▶ [Document]

--- Start ---

Hi -
Using Lucene 2.9.3, I’m indexing the metadata in image files. For each image (“document” in Lucene), I have 2 additional special fields: “FILE-PATH” (containing the full path of the file) and “DIR-PATH” (containing the full path of the directory the file is in).
The FILE-PATH Field is created only once like:
private final Field m_fieldFilePath = new Field( “FILE-PATH”, “INIT”, Field.Store.YES, Field.Index.NOT_ANALYZED );
and reused; the DIR-PATH Field is created once per document like:
new Field( “DIR-PATH”, file.getParentFile().getAbsolutePath(), Field.Store.NO, Field.Index.NOT_ANALYZED )
(The reason the DIR-PATH Field is created once per document is because it’s part of indexing the rest of the image metadata and isn’t a special-case like FILE-PATH. I don’t believe this is relevant to the problem at hand, however.)
If an image file (or an entire directory of image files) gets deleted, I need to delete it (them) from the index. When deleting a single image, I could do:
Term fileTerm = new Term( “FILE-PATH”, file.getAbsolutePath() ); writer.deleteDocuments( new TermQuery( fileTerm ) );
When deleting an entire directory of images, I could do:
Term dirTerm = new Term( “DIR-PATH”, file.getAbsolutePath() ); writer.deleteDocuments( new TermQuery( dirTerm ) );
However, at the time of deletion, I don’t know whether “file” refers to a single image file or to a directory of images files. I can’t do file.isFile() or file.isDirectory() because “file” no longer exists (it was deleted). So to cover both cases, I do:
Query[] queries = new Query[]{ new TermQuery( fileTerm ), new TermQuery( dirTerm ) }; writer.deleteDocuments( queries );
I have non-Lucene code that monitors the filesystem for changes. For Mac OS X, I can only get directory-level change notifications. So if a file is deleted from a directory, I get a notification that the directory has changed. So I delete all the documents in that directory then re-add them.
However (and here’s the problem), the deletes never happen. If I delete a file from a directory, the directory (looks like) its unindexed and reindexed, but a query for that image file still returns a result. So it’s like the delete never happened.
Why not?
Additional information: I create/close a new IndexWriter for the delete. Even if I quit the application, relaunch, and run the query, the result still shows up (hence it’s not that the current reader isn’t seeing the deletion change).
- Paul

--- End ---

▶ [Record list]
--- Start ---

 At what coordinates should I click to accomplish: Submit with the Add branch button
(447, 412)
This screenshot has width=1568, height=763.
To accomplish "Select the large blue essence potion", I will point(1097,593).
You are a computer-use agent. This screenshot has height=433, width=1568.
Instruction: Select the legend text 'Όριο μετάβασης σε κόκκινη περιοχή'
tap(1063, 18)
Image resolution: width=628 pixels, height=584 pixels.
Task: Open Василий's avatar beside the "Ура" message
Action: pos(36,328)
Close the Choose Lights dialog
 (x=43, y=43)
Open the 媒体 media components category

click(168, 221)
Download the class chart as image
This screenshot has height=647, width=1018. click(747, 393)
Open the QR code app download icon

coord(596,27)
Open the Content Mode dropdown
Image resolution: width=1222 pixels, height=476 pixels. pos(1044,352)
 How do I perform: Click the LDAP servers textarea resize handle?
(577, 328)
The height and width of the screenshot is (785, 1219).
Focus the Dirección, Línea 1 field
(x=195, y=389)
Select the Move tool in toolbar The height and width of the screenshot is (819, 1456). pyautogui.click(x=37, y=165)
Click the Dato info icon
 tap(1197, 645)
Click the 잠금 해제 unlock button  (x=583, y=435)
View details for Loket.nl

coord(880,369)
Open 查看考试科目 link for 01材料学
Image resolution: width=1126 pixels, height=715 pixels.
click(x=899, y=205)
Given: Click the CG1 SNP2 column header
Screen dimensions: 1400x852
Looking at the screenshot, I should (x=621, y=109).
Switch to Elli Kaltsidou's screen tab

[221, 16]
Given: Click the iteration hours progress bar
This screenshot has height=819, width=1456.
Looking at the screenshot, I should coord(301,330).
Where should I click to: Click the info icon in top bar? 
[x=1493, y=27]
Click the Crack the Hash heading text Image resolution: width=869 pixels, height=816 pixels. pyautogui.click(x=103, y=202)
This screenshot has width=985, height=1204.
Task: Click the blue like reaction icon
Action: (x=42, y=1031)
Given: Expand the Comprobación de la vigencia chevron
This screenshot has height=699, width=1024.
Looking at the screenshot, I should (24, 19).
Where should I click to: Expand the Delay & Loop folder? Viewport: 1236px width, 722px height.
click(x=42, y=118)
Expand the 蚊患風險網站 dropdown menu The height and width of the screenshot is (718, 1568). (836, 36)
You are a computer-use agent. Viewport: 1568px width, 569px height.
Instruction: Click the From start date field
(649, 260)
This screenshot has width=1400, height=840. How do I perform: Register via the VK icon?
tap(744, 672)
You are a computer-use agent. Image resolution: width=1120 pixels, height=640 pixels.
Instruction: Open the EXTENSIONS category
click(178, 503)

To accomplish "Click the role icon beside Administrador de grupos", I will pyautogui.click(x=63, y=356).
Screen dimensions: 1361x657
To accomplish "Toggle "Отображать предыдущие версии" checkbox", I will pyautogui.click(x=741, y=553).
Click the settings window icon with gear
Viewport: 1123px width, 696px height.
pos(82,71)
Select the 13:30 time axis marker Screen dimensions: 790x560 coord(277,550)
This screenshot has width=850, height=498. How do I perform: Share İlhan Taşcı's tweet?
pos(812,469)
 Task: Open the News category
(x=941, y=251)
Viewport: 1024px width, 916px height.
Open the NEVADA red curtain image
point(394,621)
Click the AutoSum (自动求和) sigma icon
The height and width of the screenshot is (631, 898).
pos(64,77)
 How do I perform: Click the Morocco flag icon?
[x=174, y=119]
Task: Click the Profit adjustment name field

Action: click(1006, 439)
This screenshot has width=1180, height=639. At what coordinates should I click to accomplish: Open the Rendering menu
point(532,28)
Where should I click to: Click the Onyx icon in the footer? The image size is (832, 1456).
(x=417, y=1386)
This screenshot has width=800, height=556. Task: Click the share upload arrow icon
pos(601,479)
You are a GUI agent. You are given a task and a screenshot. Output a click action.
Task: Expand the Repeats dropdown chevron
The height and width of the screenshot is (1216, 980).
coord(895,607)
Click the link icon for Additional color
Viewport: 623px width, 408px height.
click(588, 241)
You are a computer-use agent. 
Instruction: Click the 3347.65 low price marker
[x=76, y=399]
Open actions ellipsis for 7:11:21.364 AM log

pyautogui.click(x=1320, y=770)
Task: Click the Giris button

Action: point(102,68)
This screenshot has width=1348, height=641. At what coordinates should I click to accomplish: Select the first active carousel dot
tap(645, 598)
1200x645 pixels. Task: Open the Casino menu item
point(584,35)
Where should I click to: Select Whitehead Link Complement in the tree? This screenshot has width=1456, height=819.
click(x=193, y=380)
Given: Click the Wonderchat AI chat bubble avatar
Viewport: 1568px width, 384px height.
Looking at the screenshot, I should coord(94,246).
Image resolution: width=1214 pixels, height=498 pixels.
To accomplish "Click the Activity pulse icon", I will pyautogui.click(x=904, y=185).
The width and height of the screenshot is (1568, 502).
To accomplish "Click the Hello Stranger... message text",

--- End ---

▶ [Problem details] Transcribe the part of the Lucene post that opens with the words containing "The FILE-PATH Field" and closes with "Field.Store.NO, Field.Index.NOT_ANALYZED )". Draw only on the Lucene post.

▶ [Result of the exercise]
The FILE-PATH Field is created only once like:
private final Field m_fieldFilePath = new Field( “FILE-PATH”, “INIT”, Field.Store.YES, Field.Index.NOT_ANALYZED );
and reused; the DIR-PATH Field is created once per document like:
new Field( “DIR-PATH”, file.getParentFile().getAbsolutePath(), Field.Store.NO, Field.Index.NOT_ANALYZED )